From an alternative perspective, the capability to launch these coordinated attacks also underscores the questionable nature of often inflated reporting pertaining to claimed major IS losses, and the resilient nature of the organization.  That said, it is also important to note that tangible positive measures of performance have been seen in other sectors. The 2 November events contrasted with recent headlining attacks in the province that were characterized by a series of vehicle borne IED attacks in Kirkuk City, with no new activity seen following an attack on 13 October.  In conjunction with the moderate casualty levels, international media attention for the 2 November attacks was limited.

Through the 2 November events, IS demonstrated the capability to conduct near-simultaneous attacks affecting at least four separate areas in one night.  This includes at least two teams of skilled gunmen posing as Federal Police personnel in accordance with established deceptive practices.  Both of the primary attacks illustrated commonly seen murder and intimidation operations intended to degrade support for security forces and improve IS freedom of movement.  Multiple complementary attacks and supporting IED activity understandably played a role in frustrating security responses.

Markedly less active than the Hawija District, abductions are infrequently reported in the Dibis District.

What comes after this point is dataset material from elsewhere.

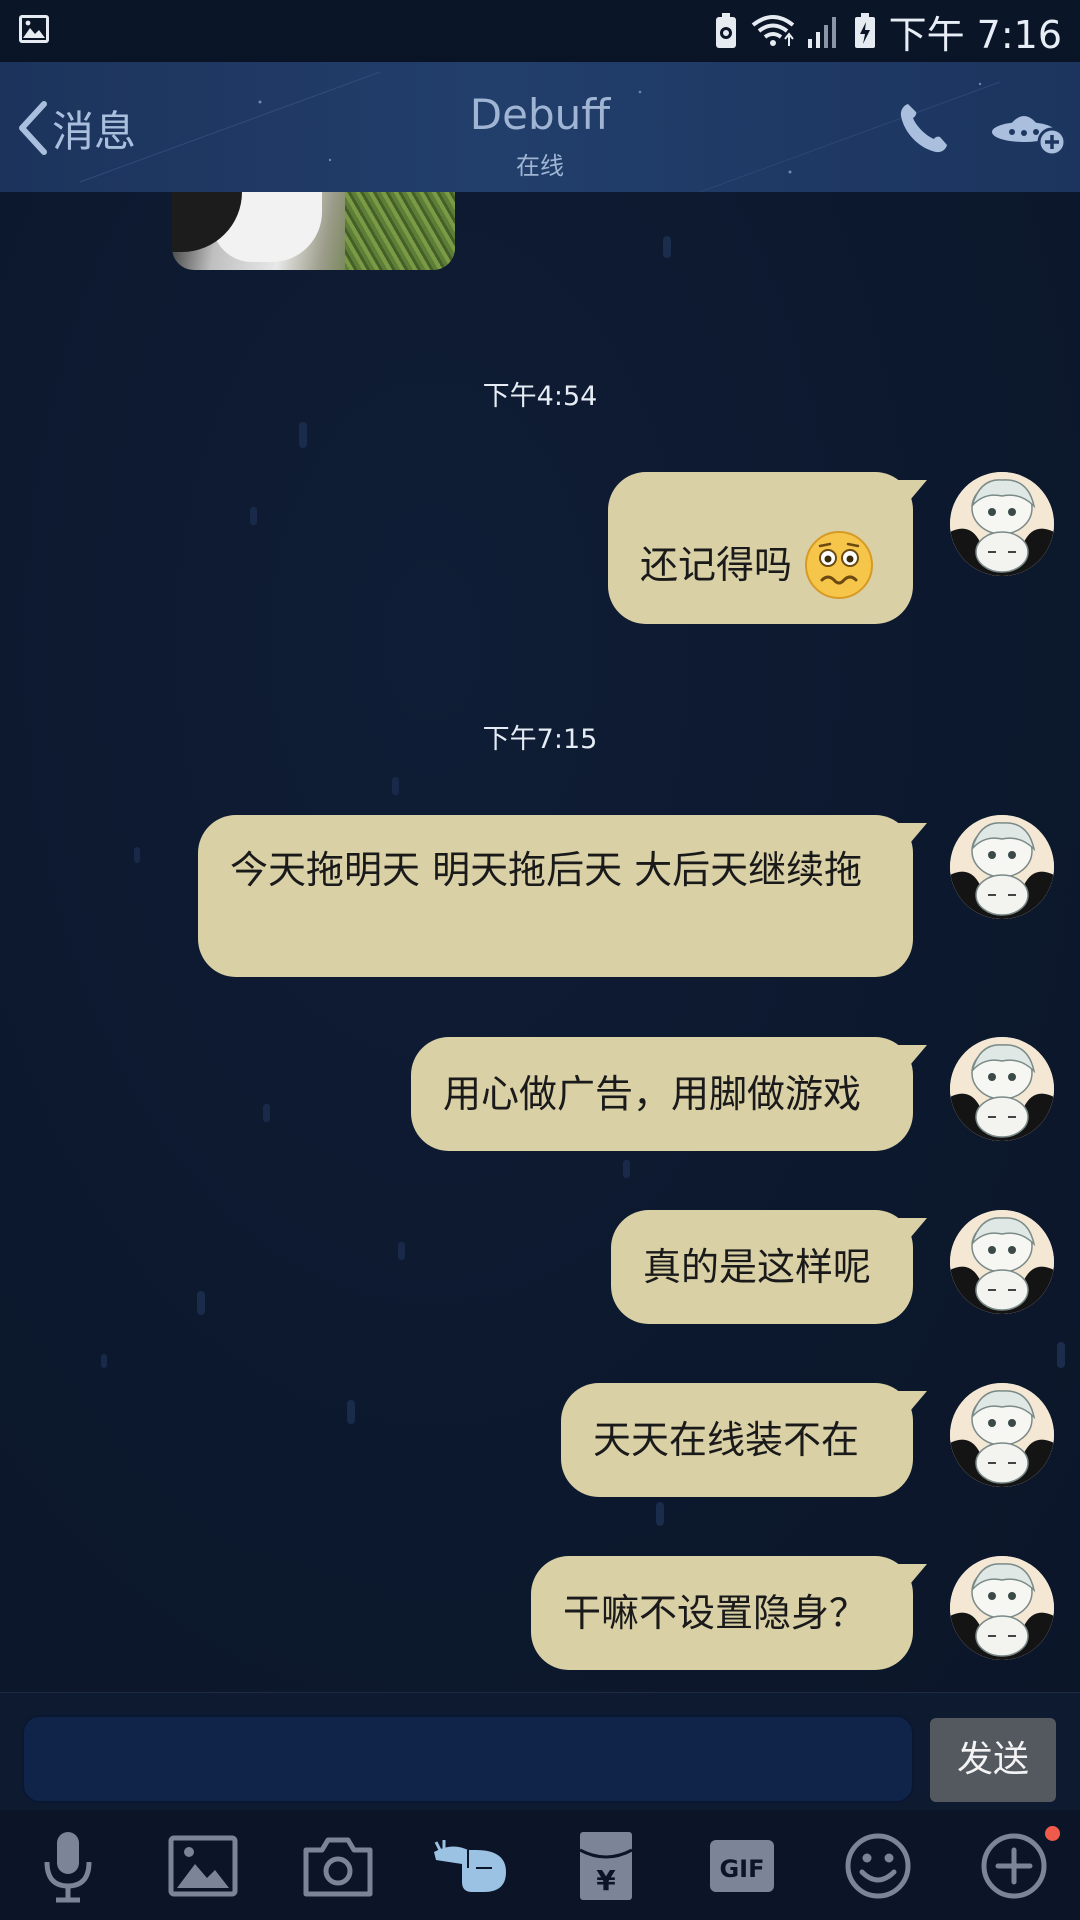 This screenshot has height=1920, width=1080. What do you see at coordinates (726, 30) in the screenshot?
I see `battery-saver-icon` at bounding box center [726, 30].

The tempo of direct fire activity is also moderate, with just one low-level incident reported in the district in October in a significant reduction from five incidents in September.  More common activity involves roadside IED attacks affecting security personnel and government employees, with at least six IED attacks conducted in Dibis District in October.  Although IS rarely conducts attacks directly targeting oil infrastructure, all forms of activity in key suburbs west of Kirkuk are important to monitor to maintain awareness of assessed threat levels influential to the oil and gas industry.

Further south, the attack resulting in the assassination of the Mahmudiya Village Mukhtar was significant in multiple regards.  The raid closely followed attacks against power infrastructure affecting at least two power transmission towers in and around Mahmudiya Village the day beforehand.  While initially routine, it is likely that IS conducted the attacks with the goal of skillfully exploiting associated power outages.  The 2 November assassination forms the latest in an uptick in attacks against mukhtars in Hawija District.  This includes a failed attack on 27 October against the mukhtar of Khatuniyah Village, located roughly 6km southeast of the latest incident, as well as the 29 October assassination of a mukhtar in Dawdiya Village, located south of Hawija Town.